Required work
Each entry below should be written out exactly as it is, with no pictures.

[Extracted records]
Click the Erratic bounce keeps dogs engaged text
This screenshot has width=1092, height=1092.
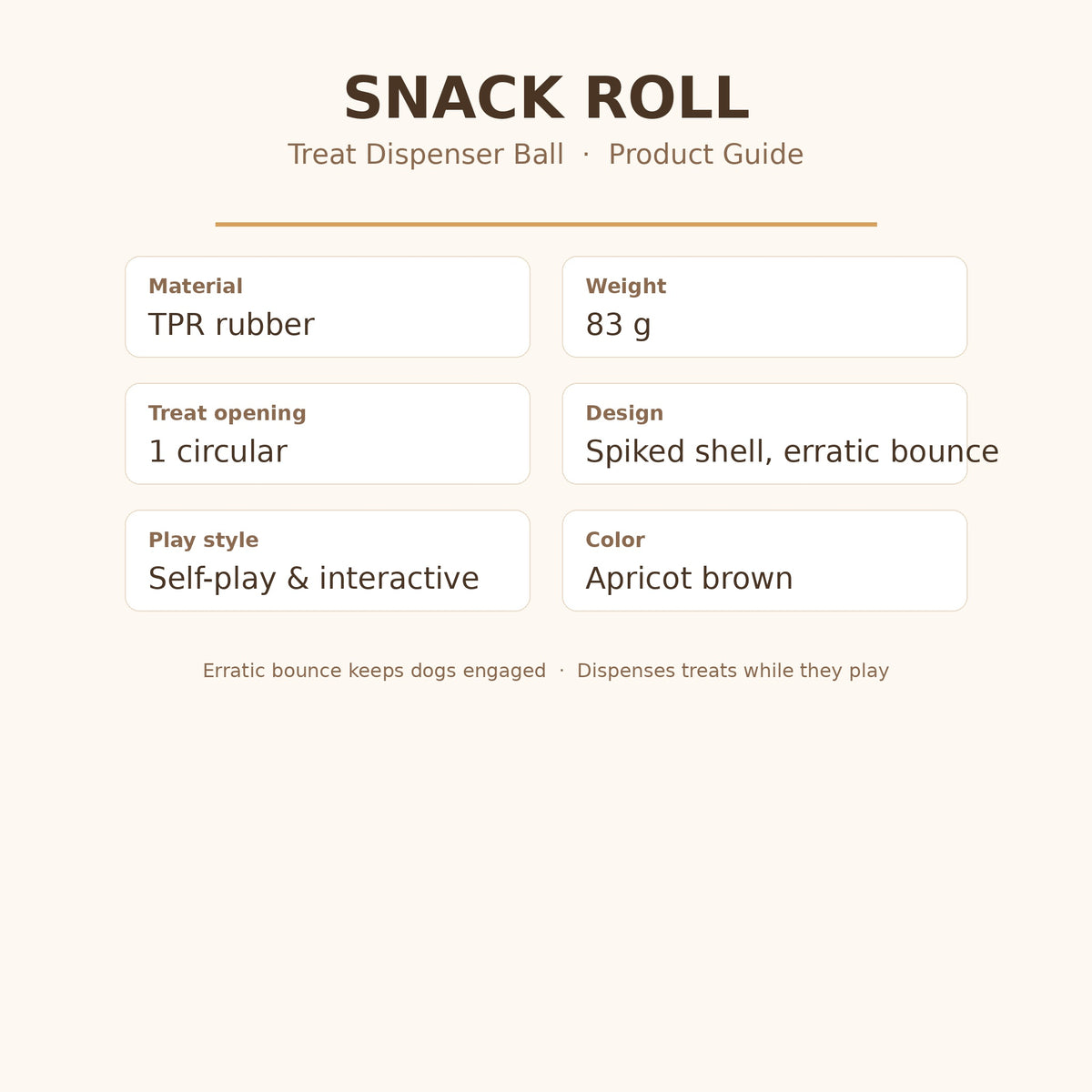pyautogui.click(x=374, y=671)
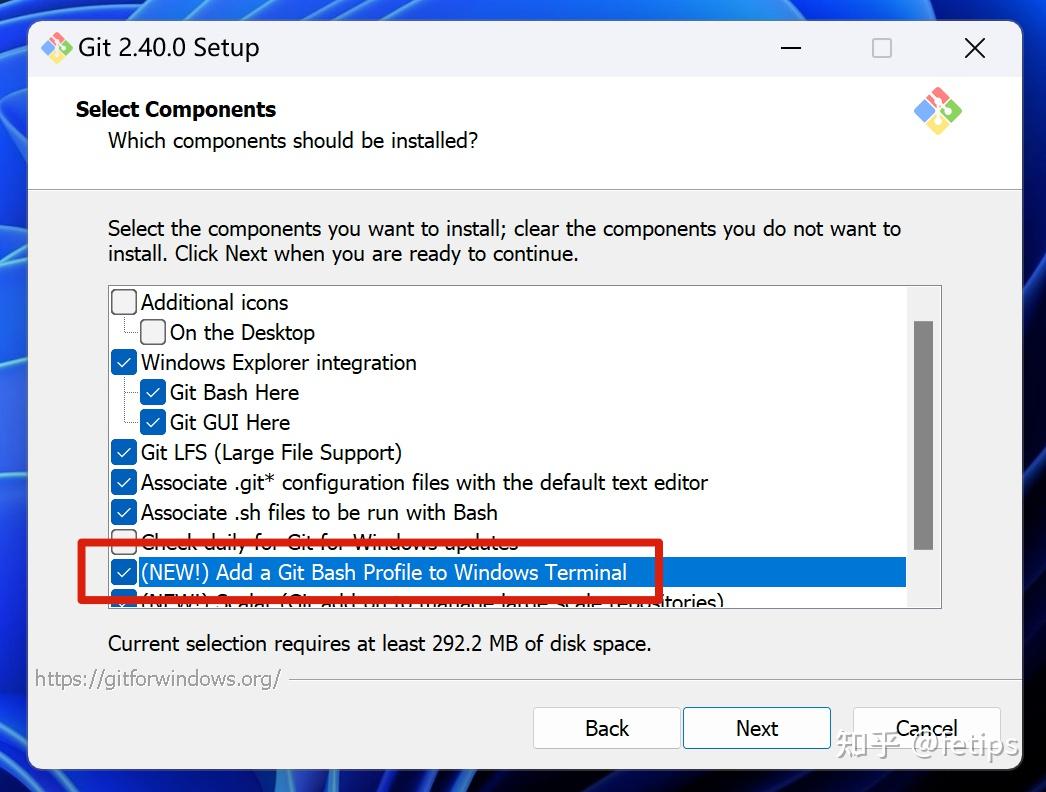The image size is (1046, 792).
Task: Open the gitforwindows.org link
Action: pyautogui.click(x=158, y=679)

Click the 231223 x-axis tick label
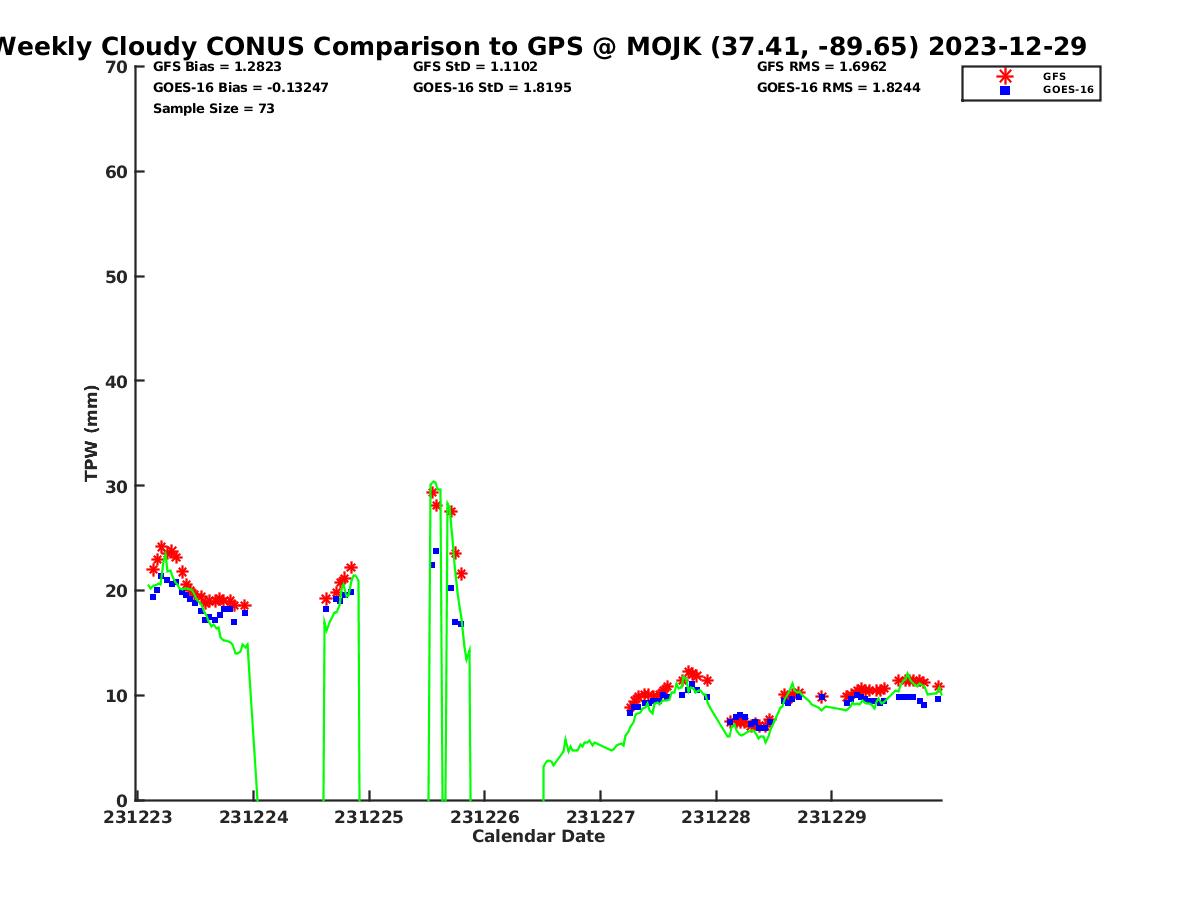tap(140, 817)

Problem solution
Click the Erratic bounce keeps dogs engaged text
This screenshot has width=1092, height=1092.
pyautogui.click(x=374, y=671)
The image size is (1046, 792).
Task: Open the gitforwindows.org link
Action: pyautogui.click(x=158, y=679)

Click the 231223 x-axis tick label
tap(140, 817)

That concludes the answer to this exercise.